● Exercise text
*** Begin section ***
Femi Adesina, former Special Adviser on Media and Publicity to the late President Muhammadu Buhari, has revealed that Buhari’s decision to seek medical treatment abroad may have saved his life.
In an interview with Channels Television ahead of Buhari’s burial in Daura, Katsina State, Adesina suggested that Nigeria’s inadequate healthcare system could have led to Buhari’s premature death had he relied solely on it.
President Buhari passed away on Sunday, July 13, 2025, in a London clinic after a prolonged illness.
He previously served as Nigeria’s military head of state from 1983 to 1985 and returned as a democratically elected president from 2015 to 2023.
During his presidency, Buhari made several medical trips to London — a practice that drew widespread criticism and reignited debates about the state of Nigeria’s healthcare system and the trend of foreign medical tourism by public officials. One notable example occurred in 2017 when he spent 103 consecutive days in London for treatment, prompting rumors of his death at the time. Altogether, Buhari reportedly spent over 200 days in London for medical reasons during his time in office.
Adesina, however, defended the former president’s medical decisions, saying that Buhari had long relied on treatment in the UK, even before becoming president.
*** End section ***
● Supplied material
*** Begin section ***
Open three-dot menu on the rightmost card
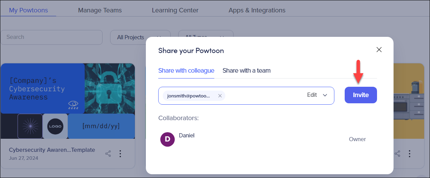Image resolution: width=430 pixels, height=178 pixels. coord(410,154)
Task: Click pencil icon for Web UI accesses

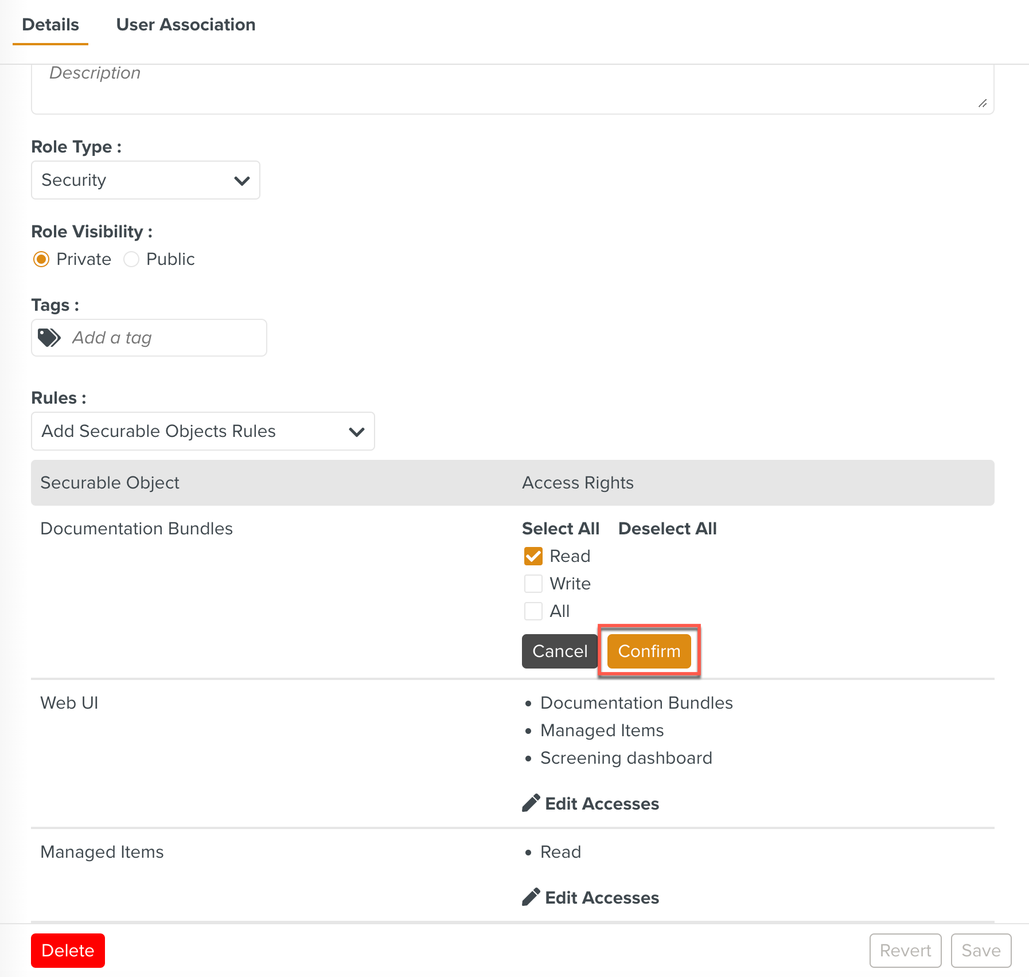Action: pyautogui.click(x=531, y=803)
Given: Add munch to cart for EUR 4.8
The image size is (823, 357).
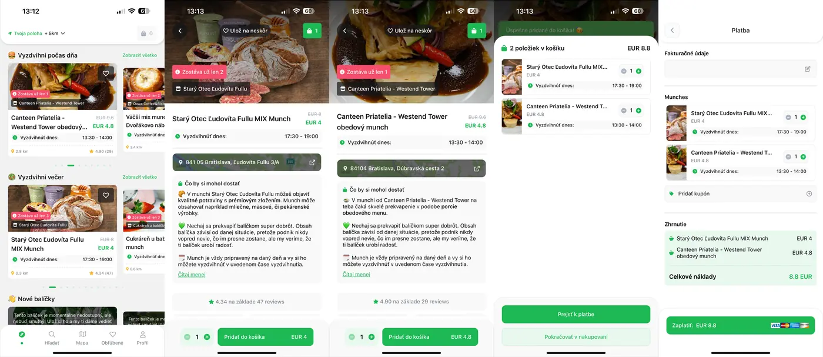Looking at the screenshot, I should pos(430,337).
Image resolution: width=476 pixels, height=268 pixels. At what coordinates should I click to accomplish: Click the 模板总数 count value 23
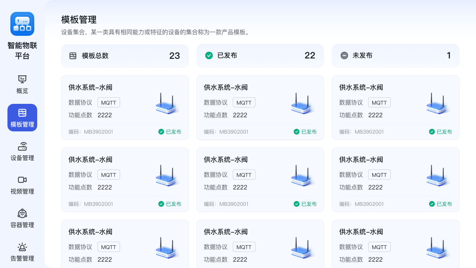point(174,55)
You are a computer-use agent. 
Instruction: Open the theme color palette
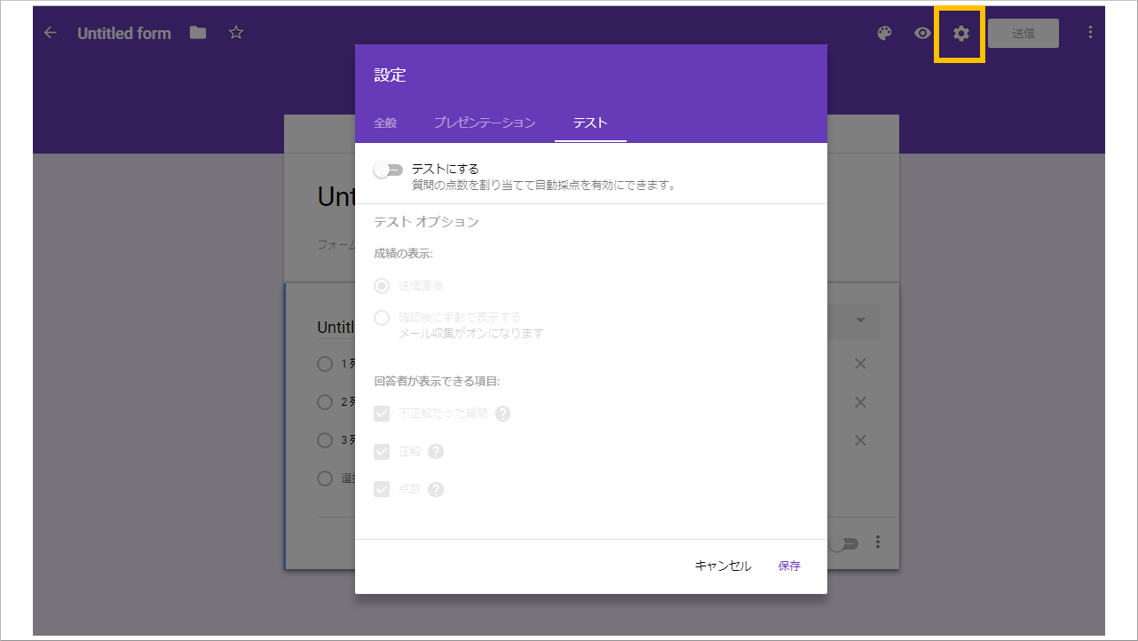click(883, 33)

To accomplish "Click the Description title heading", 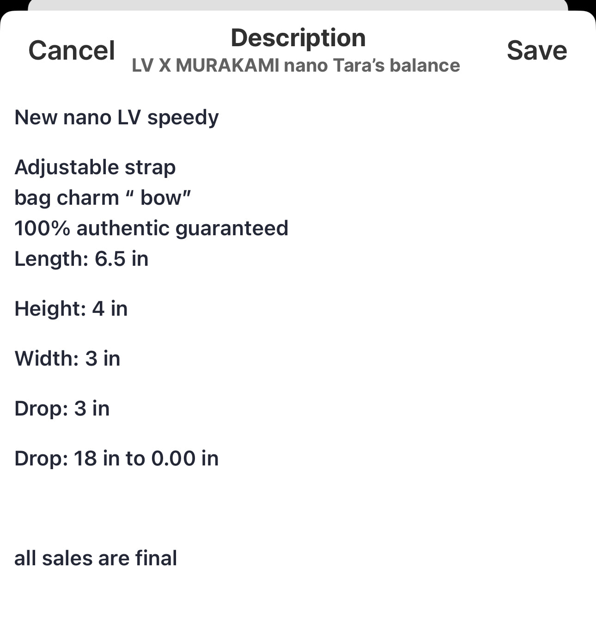I will 298,38.
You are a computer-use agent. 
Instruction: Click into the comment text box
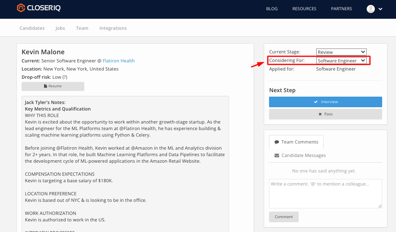325,194
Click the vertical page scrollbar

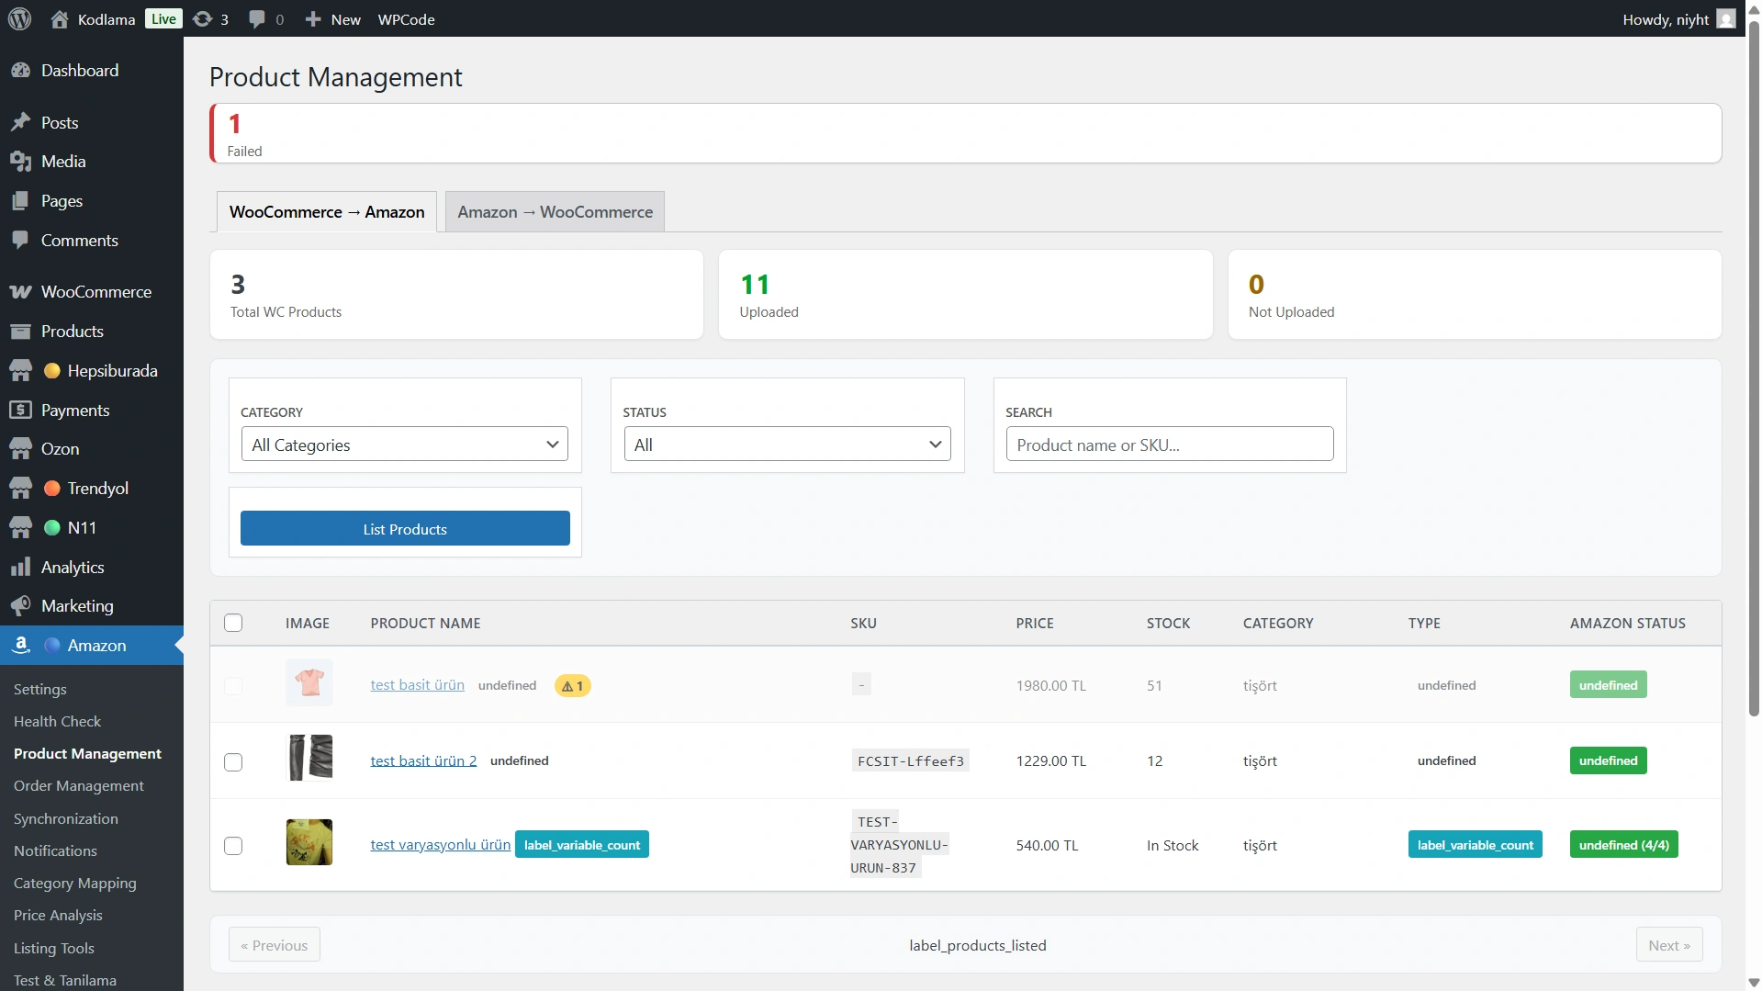click(1754, 367)
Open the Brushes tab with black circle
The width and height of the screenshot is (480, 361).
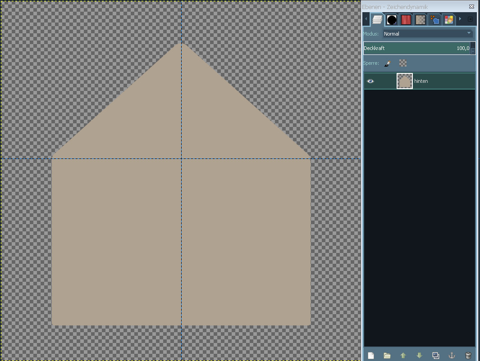[392, 19]
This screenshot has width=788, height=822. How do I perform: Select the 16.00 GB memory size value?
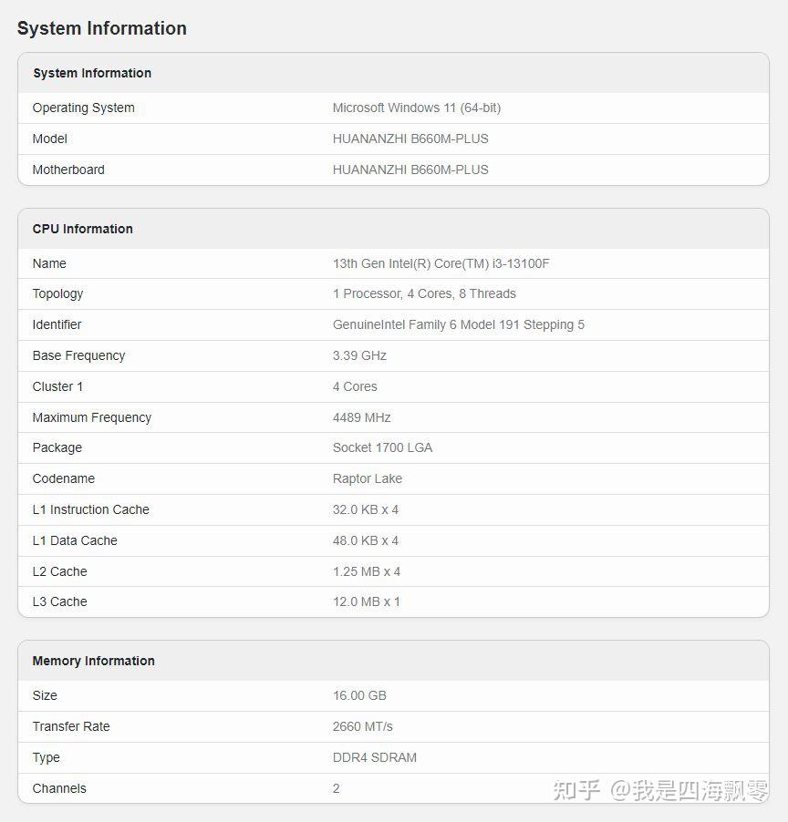click(x=359, y=695)
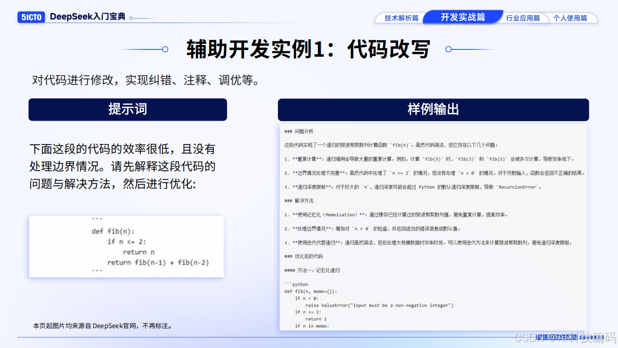
Task: Click the 样例输出 header bar
Action: [x=433, y=110]
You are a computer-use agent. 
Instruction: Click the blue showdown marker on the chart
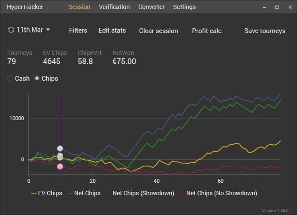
*** End section ***
● Task to complete
Rewrite the Buhari article starting at "In an interview" and ending at "a prolonged illness.", swapping "prolonged illness" for "long illness". The entries can be set aside.

● Worked solution
In an interview with Channels Television ahead of Buhari’s burial in Daura, Katsina State, Adesina suggested that Nigeria’s inadequate healthcare system could have led to Buhari’s premature death had he relied solely on it.
President Buhari passed away on Sunday, July 13, 2025, in a London clinic after a long illness.